··· Records shown ···
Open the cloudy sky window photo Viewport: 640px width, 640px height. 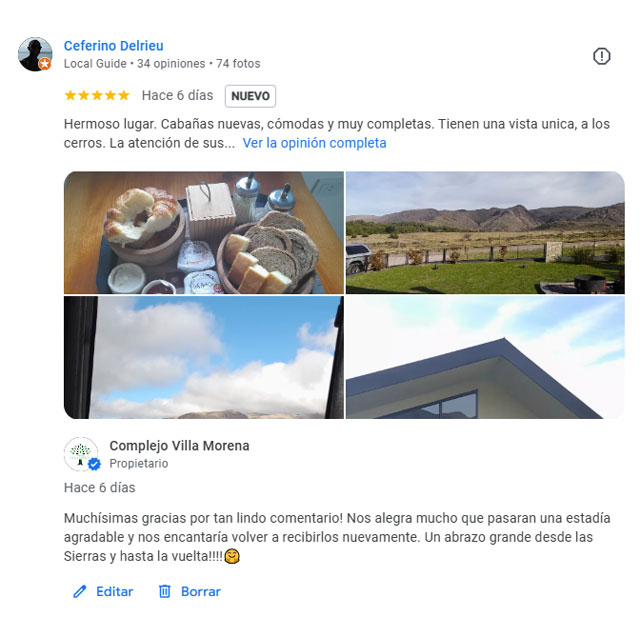coord(204,358)
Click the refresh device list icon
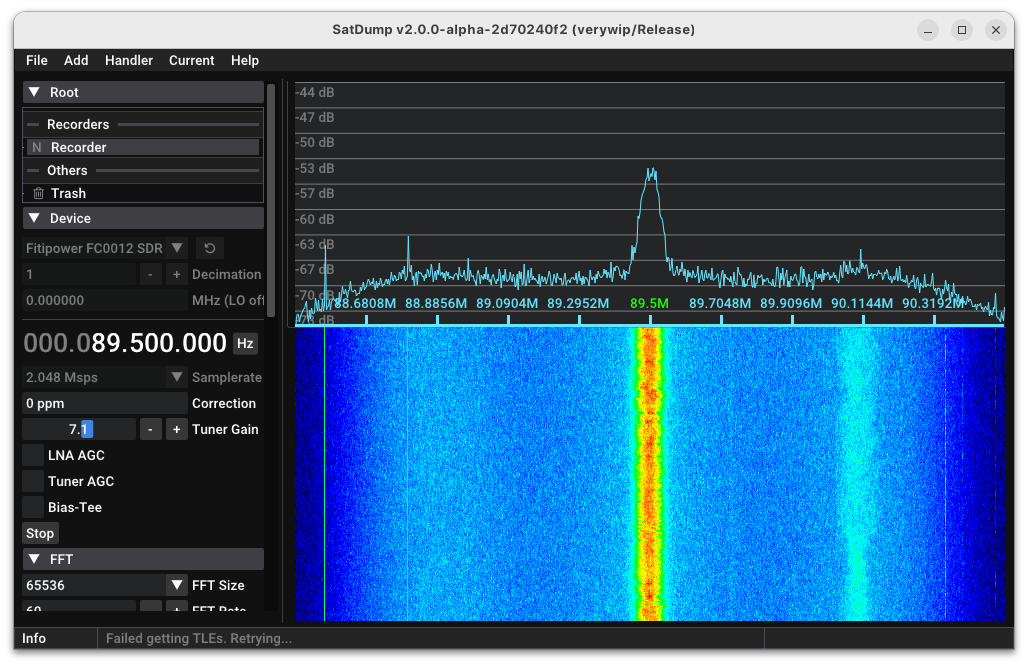The image size is (1028, 666). [x=209, y=248]
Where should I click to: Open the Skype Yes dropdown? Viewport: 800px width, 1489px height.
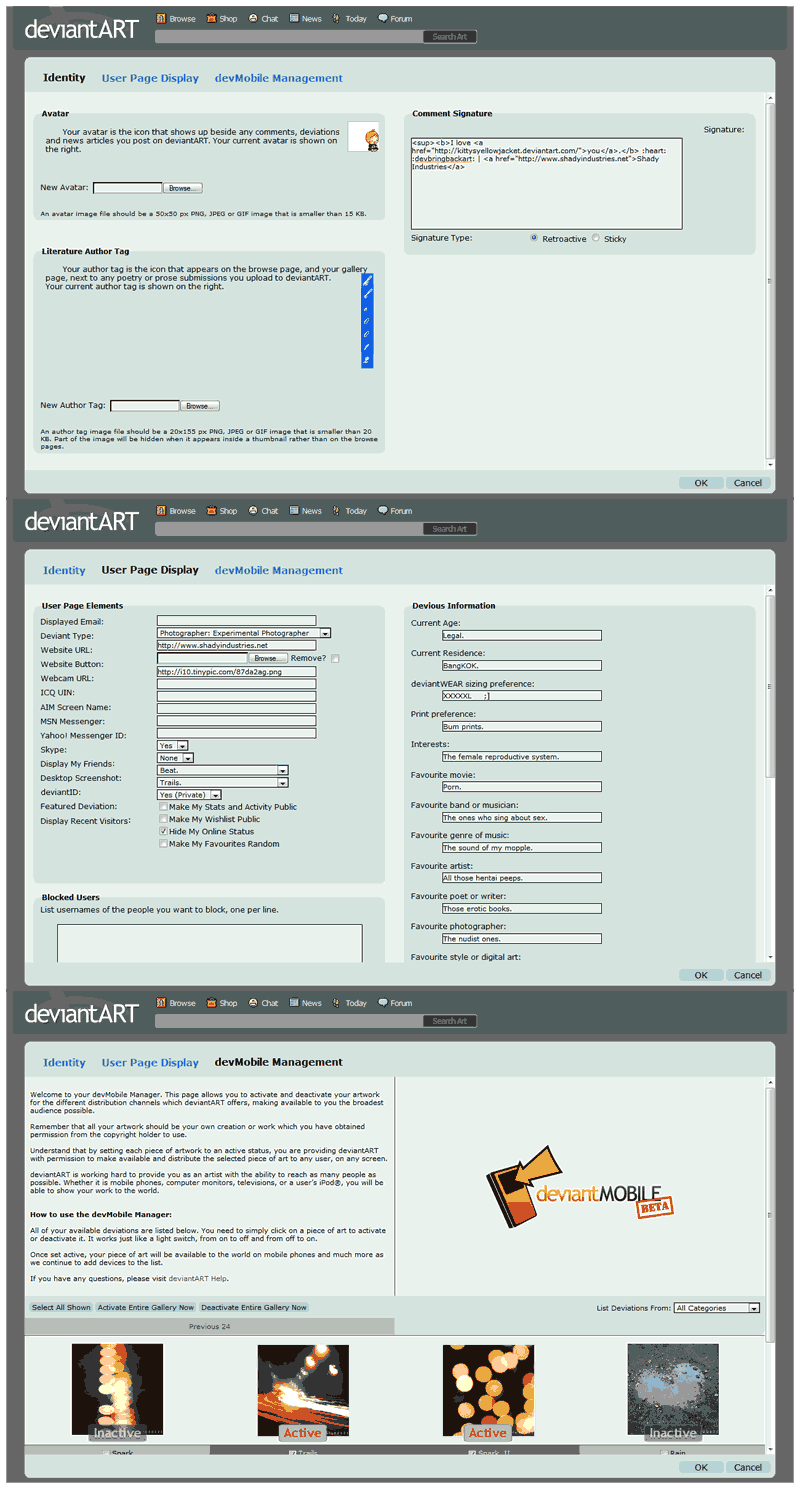click(182, 746)
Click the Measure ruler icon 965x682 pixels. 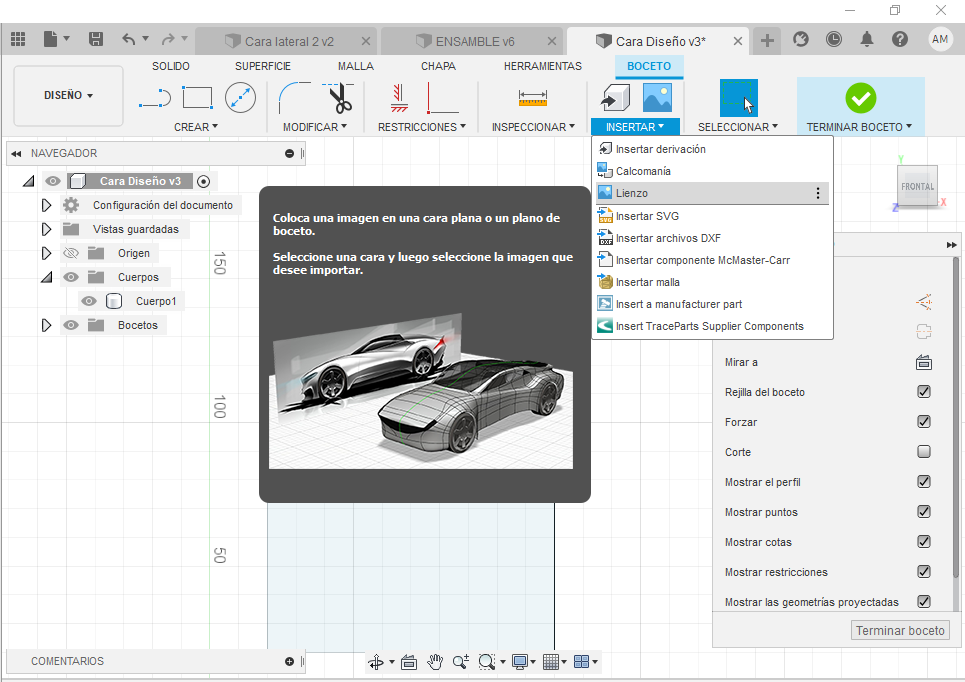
···
Only the lines from the one containing "Where should I" through the end of the data above are to be output, exactly and without pictures.

Where should I click to: Open the Skype Yes dropdown? Viewport: 800px width, 1489px height.
click(182, 746)
Click the Measure ruler icon 965x682 pixels. 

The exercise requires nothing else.